=== Extract provided ===

Opened 7 years ago
Last modified 7 years ago
#15574 new enhancement
[patch] [experimental] make large jpeg loading work through the use of JNI bridge to turbojpeg system library
Reported by: | cmuelle8 | Owned by: | team |
---|---|---|---|
Priority: | normal | Milestone: | |
Component: | Core image mapping | Version: | latest |
Keywords: | jpeg geoimage turbojpeg large images libjpeg-turbo jni | Cc: |
Description (last modified by )
Image loading in JOSM is currently done with
Image img = Toolkit.getDefaultToolkit().createImage(file.getPath()); [..] tracker.addImage(img, 1);
This may cause issues when trying to load images with large dimensions, if the heap space cannot hold the buffer of a full decode of the image. JPEG loading however may be done in a way that the native decoding library decodes and scales the image on the fly (before the pixels are being sent to a BufferedImage).

=== Provided records ===

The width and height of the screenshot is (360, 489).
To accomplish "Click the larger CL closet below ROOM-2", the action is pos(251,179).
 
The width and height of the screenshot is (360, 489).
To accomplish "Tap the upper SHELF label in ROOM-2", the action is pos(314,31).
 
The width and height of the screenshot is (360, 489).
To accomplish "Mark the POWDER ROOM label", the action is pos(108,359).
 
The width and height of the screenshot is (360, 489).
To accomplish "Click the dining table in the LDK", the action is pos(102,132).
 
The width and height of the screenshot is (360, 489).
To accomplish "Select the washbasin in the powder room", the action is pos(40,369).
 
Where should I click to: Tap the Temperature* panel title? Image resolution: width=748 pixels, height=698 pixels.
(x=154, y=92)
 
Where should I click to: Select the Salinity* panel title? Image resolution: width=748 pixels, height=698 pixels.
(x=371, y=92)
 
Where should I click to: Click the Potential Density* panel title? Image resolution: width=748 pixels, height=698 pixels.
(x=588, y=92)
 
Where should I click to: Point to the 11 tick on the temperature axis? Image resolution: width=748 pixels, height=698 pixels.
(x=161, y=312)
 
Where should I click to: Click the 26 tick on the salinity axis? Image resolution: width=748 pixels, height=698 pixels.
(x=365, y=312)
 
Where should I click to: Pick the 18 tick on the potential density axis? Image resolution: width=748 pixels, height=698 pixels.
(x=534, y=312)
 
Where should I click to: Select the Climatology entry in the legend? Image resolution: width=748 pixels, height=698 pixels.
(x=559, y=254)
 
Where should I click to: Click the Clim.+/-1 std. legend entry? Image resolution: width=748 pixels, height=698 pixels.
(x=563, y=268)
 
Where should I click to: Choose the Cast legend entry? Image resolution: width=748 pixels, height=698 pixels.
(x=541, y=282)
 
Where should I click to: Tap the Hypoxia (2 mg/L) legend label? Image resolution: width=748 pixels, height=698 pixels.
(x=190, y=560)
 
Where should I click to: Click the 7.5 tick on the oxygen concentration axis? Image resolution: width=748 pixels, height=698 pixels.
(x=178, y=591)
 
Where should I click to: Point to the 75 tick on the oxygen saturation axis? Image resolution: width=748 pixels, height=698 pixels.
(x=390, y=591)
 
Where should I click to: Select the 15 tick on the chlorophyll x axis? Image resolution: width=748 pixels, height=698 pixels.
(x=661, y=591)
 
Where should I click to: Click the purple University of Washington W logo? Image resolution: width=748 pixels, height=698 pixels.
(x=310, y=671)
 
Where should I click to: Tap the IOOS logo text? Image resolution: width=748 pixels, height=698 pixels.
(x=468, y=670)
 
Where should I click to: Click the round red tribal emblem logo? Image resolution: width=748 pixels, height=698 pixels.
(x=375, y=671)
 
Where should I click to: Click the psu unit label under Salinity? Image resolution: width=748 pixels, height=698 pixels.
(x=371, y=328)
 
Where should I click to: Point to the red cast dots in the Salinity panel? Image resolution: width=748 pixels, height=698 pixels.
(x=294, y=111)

===

Work instructions:
a. In the JOSM ticket on large JPEG loading, rewrite the passage starting with "Image loading in" and going on through "to a BufferedImage).", replacing "heap space" with "available memory".
b. Extend the description in the JOSM ticket about loading large JPEG images, picking up after its last sentence.

Results of the exercise:
a.
Image loading in JOSM is currently done with
Image img = Toolkit.getDefaultToolkit().createImage(file.getPath()); [..] tracker.addImage(img, 1);
This may cause issues when trying to load images with large dimensions, if the available memory cannot hold the buffer of a full decode of the image. JPEG loading however may be done in a way that the native decoding library decodes and scales the image on the fly (before the pixels are being sent to a BufferedImage).

b.
JDK8 and JDK9 already use jpeg or turbojpeg system libraries in the background to do the heavy lifting, but there does not seem to be a proper way in those JDKs to delegate the scaling wish down to the JNI level. The imageio framework has canSetSourceRenderSize()
to check if a plugin can handle a custom source render size, but this is currently (JDK7, JDK8, JDK9) not implemented for the JPEG decoder, see
- https://docs.oracle.com/javase/9/docs/api/javax/imageio/ImageReadParam.html#canSetSourceRenderSize--
- https://docs.oracle.com/javase/9/docs/api/index.html?javax/imageio/plugins/jpeg/JPEGImageReadParam.html
One solution is to employ the JNI bridge to turbojpeg system library.
- https://libjpeg-turbo.org/Documentation/Documentation
- https://cdn.rawgit.com/libjpeg-turbo/libjpeg-turbo/dev/java/doc/index.html
Problems (caveats) with this approach are
- libjpeg-turbo on the host system must have been compiled with the
--with-java
swith to./configure
- debian/ubuntu precompiled versions do not have java enabled by default, see debian/rules
- the library needs to be found and readable by the JVM to load (general JNI problem)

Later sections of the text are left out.